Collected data
______________________________
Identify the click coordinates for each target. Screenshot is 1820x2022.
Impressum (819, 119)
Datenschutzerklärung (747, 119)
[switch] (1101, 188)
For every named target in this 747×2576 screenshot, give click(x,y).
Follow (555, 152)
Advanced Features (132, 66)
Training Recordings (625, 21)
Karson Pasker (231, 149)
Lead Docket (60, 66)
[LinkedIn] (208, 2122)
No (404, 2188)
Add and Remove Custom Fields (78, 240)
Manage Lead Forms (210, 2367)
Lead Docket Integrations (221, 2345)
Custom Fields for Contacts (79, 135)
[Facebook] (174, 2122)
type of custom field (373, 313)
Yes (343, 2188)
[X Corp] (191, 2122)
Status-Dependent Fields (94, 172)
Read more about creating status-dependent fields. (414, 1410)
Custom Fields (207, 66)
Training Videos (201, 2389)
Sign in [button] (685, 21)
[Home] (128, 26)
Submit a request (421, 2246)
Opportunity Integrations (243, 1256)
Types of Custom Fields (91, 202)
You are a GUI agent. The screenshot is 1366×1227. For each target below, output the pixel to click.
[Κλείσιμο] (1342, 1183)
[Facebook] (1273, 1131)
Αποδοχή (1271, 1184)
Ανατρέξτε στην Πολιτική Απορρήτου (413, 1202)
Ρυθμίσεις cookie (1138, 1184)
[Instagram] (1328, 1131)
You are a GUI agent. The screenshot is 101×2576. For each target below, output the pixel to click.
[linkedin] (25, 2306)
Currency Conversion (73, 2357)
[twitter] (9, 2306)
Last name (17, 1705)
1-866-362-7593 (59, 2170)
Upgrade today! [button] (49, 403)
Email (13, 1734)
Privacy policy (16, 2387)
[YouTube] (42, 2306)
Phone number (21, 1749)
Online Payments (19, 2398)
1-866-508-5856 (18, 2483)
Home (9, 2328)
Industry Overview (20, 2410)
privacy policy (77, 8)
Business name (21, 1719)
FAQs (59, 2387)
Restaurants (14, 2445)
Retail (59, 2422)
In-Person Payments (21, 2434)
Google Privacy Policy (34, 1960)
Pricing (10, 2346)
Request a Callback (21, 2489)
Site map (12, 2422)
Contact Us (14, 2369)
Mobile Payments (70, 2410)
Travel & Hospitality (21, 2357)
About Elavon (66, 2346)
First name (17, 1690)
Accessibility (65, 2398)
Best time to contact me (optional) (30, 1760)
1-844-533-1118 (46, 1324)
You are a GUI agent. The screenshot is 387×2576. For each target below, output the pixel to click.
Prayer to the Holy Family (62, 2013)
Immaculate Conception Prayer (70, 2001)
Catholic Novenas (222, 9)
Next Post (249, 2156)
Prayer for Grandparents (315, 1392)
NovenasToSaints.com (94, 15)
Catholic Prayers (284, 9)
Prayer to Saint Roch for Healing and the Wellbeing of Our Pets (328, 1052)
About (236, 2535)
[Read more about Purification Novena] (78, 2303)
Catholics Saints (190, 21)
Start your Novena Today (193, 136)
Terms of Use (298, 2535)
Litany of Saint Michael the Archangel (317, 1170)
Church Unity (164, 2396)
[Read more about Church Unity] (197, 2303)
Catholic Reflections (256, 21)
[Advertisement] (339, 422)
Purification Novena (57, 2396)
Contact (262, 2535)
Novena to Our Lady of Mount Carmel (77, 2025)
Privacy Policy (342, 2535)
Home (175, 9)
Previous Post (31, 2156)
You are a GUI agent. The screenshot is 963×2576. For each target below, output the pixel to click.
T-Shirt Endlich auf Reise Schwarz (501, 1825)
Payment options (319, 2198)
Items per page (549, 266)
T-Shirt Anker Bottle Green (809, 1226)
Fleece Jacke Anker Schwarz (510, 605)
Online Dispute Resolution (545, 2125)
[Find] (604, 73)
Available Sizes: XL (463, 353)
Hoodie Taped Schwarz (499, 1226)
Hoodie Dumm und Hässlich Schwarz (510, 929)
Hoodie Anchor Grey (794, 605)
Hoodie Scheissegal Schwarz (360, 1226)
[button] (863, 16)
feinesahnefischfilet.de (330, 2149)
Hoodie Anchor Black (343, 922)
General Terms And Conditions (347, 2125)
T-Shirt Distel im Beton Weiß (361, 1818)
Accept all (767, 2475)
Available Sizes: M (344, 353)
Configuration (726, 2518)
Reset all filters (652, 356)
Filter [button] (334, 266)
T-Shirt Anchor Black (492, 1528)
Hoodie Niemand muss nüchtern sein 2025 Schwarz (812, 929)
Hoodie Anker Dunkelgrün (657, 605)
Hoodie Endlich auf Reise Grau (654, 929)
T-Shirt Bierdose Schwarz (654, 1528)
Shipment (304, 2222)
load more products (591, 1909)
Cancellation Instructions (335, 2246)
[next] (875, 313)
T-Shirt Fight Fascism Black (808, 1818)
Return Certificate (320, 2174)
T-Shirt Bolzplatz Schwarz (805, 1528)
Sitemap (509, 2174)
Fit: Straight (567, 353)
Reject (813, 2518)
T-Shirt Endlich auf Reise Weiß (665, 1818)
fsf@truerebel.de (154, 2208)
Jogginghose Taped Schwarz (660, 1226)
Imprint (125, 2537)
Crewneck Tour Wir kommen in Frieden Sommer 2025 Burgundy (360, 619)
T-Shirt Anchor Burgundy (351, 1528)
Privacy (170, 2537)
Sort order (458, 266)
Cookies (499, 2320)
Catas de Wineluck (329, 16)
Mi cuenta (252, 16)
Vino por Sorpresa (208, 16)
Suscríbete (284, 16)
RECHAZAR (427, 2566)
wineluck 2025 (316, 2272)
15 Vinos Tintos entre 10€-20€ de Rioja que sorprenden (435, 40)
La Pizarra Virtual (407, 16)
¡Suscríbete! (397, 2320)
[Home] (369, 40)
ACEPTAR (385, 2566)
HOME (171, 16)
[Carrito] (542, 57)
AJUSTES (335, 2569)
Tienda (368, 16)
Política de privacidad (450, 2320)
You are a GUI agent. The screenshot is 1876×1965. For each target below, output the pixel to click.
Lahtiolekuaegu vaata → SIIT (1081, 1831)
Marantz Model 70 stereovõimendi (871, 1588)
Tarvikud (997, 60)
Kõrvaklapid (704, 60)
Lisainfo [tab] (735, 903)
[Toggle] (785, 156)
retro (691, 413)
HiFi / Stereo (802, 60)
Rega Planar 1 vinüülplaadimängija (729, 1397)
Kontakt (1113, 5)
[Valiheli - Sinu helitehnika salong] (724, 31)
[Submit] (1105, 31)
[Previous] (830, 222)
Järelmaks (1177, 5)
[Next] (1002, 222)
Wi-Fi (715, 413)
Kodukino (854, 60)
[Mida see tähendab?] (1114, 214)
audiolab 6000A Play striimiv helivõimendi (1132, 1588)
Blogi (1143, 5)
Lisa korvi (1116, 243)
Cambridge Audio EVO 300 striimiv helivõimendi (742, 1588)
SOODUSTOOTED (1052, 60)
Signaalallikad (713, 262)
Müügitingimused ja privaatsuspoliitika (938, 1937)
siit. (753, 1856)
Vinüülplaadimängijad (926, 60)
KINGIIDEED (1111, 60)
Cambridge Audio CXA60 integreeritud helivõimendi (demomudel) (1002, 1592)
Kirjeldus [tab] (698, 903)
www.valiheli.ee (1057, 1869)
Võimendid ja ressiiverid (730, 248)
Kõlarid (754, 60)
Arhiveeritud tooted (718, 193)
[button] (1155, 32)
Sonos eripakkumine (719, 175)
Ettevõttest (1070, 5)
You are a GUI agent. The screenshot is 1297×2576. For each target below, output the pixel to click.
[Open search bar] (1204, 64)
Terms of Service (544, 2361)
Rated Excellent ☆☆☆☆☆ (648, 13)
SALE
______________________________
For the data above, state only how many lines include the word "Anker".

3